Saved entries
************
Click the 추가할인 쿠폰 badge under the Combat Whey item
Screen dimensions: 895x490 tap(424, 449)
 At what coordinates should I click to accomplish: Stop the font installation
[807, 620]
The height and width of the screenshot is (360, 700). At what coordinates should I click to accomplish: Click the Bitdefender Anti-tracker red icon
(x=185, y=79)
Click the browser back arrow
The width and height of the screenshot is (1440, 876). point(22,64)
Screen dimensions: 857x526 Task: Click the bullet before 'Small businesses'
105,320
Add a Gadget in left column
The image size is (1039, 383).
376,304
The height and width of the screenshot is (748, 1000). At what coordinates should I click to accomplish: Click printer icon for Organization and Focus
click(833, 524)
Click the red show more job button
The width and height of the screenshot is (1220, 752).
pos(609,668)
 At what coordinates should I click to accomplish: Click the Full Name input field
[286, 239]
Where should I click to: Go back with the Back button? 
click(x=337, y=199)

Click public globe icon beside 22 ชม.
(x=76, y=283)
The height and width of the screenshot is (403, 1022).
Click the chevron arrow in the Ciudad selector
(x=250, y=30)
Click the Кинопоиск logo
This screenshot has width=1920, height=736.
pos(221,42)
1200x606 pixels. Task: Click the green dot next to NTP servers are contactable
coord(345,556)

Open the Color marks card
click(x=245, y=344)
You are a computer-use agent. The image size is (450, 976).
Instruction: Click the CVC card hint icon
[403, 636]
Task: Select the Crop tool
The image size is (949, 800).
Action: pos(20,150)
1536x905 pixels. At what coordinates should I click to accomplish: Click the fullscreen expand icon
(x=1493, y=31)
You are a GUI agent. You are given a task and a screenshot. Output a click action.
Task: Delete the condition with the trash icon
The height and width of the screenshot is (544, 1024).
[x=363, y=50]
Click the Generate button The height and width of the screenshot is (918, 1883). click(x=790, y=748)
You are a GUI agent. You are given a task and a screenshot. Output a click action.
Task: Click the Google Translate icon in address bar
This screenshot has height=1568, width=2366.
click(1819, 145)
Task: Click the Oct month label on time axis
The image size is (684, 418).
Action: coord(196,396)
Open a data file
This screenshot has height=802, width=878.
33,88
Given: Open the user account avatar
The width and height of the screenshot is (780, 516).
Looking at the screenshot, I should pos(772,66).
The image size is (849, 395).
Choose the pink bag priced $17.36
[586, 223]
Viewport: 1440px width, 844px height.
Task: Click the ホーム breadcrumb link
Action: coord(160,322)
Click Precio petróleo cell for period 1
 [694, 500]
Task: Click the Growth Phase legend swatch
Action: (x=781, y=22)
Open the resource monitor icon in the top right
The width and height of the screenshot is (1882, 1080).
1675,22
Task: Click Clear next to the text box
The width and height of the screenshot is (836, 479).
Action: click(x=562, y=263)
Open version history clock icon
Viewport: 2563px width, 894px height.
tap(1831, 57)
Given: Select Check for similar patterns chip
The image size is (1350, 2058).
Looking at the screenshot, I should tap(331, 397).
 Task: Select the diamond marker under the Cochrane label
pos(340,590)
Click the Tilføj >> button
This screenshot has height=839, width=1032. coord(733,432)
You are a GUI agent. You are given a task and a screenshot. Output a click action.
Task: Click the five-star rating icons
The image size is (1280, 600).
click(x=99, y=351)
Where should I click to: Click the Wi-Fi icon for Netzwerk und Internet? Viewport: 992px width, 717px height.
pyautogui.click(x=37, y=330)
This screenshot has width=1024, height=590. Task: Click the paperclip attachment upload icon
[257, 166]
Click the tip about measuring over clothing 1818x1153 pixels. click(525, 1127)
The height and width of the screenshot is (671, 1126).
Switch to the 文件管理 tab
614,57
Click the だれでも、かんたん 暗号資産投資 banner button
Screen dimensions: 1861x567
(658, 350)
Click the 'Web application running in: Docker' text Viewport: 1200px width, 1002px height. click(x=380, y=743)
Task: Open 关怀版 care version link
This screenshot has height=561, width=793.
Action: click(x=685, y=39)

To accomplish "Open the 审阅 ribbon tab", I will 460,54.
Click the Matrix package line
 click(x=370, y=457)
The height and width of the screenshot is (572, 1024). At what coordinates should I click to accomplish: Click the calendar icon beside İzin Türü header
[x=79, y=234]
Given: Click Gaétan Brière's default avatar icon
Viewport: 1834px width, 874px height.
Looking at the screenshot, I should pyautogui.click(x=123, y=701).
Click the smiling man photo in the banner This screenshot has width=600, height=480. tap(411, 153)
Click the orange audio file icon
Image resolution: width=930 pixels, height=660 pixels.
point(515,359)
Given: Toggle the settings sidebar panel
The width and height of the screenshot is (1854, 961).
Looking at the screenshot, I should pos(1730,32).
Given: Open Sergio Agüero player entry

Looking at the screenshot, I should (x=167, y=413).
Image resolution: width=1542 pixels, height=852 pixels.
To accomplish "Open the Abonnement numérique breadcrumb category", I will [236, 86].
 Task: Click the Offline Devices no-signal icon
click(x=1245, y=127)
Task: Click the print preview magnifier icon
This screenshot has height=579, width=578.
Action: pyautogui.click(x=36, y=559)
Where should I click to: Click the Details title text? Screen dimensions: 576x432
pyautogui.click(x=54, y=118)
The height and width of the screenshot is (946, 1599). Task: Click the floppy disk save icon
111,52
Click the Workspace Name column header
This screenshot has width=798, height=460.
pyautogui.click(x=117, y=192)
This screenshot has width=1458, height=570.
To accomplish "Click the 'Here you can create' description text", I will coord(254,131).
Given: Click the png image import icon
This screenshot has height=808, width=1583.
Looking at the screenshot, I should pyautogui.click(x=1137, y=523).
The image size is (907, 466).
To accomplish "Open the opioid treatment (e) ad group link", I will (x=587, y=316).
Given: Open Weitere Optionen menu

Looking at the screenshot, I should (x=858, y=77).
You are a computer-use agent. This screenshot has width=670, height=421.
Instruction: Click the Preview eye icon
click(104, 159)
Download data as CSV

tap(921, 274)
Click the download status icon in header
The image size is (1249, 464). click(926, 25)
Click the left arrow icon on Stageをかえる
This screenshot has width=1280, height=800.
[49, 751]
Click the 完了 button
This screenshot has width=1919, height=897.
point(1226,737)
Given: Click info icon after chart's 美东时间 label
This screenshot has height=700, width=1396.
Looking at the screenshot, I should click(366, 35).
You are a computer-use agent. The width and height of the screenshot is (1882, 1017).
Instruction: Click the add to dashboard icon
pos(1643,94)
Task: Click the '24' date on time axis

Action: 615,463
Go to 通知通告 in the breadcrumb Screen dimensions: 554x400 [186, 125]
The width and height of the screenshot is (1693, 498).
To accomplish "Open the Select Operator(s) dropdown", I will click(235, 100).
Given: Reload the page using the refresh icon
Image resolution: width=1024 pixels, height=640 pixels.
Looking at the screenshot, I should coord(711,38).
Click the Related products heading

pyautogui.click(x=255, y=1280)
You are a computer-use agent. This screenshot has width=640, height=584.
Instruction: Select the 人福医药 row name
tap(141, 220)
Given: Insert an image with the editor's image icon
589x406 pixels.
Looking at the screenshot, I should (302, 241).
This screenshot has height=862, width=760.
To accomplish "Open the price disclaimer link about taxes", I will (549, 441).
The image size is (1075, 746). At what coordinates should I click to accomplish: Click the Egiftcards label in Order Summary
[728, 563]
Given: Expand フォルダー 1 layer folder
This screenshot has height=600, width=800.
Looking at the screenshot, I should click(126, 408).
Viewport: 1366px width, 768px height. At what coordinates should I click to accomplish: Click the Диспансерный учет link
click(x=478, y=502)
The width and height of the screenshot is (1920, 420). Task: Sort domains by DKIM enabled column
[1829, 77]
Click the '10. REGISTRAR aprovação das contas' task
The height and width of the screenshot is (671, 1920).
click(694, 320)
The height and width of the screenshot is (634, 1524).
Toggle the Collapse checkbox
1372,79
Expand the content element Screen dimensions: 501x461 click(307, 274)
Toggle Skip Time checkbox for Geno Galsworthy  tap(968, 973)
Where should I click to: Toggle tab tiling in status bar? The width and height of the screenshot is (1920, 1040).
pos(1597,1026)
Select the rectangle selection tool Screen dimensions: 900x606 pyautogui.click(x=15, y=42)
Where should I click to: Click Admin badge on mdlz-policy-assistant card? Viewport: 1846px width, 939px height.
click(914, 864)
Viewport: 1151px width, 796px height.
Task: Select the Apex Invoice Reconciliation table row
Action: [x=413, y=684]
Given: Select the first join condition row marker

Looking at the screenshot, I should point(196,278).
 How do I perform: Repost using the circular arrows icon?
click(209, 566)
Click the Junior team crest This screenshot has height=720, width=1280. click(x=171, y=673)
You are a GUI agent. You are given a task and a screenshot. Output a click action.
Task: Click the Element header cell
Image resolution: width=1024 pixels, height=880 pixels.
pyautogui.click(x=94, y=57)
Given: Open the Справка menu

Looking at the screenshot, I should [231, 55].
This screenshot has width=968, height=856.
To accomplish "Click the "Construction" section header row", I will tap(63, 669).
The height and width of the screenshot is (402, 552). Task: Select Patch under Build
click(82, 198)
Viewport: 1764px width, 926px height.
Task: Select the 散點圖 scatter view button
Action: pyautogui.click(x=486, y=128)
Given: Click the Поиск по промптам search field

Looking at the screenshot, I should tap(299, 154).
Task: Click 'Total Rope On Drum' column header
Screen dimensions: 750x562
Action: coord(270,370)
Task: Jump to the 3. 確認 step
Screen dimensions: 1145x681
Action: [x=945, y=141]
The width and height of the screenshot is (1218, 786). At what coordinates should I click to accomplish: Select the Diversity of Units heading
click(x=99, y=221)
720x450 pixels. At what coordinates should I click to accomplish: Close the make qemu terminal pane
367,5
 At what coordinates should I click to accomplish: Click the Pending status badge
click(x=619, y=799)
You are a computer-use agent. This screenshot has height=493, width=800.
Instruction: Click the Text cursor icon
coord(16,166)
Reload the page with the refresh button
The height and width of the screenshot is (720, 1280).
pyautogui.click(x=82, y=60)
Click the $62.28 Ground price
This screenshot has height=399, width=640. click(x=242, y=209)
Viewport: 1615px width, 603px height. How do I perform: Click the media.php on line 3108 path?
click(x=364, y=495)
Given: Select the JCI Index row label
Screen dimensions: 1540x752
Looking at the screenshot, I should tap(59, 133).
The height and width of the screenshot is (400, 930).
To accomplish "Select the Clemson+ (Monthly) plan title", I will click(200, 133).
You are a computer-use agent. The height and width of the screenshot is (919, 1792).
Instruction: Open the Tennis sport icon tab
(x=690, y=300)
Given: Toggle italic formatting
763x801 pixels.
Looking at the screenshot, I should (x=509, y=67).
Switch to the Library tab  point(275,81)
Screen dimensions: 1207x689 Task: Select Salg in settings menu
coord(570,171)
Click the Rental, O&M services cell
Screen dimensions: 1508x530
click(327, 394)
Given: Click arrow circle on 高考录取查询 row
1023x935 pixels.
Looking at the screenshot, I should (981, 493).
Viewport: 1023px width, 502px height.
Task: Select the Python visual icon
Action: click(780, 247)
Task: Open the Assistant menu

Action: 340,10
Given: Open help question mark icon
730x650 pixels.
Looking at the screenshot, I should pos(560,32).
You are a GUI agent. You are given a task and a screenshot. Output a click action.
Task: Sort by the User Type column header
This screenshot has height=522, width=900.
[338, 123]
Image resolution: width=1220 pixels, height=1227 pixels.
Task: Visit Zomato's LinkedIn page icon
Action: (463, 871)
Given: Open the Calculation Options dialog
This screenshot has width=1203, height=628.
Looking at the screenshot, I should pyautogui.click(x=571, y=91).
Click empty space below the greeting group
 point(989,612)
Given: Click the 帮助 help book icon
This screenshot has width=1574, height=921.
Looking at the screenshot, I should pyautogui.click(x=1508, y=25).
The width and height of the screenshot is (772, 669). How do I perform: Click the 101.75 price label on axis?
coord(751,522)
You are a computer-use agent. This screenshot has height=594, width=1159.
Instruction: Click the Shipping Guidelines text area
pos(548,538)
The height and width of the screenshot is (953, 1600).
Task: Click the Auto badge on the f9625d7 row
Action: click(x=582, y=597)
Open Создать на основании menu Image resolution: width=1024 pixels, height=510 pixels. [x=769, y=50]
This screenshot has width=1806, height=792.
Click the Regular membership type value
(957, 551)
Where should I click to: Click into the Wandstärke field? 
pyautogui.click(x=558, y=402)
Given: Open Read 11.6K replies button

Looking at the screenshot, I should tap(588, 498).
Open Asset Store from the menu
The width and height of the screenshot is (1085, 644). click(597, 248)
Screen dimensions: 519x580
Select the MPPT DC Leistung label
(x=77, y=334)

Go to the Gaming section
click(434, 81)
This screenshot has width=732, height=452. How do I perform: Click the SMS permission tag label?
************
**Work task:** Copy each line above holding "about".

**Solution for this task:**
Click the tip about measuring over clothing 1818x1153 pixels. click(525, 1127)
To accomplish "Open the price disclaimer link about taxes", I will (549, 441).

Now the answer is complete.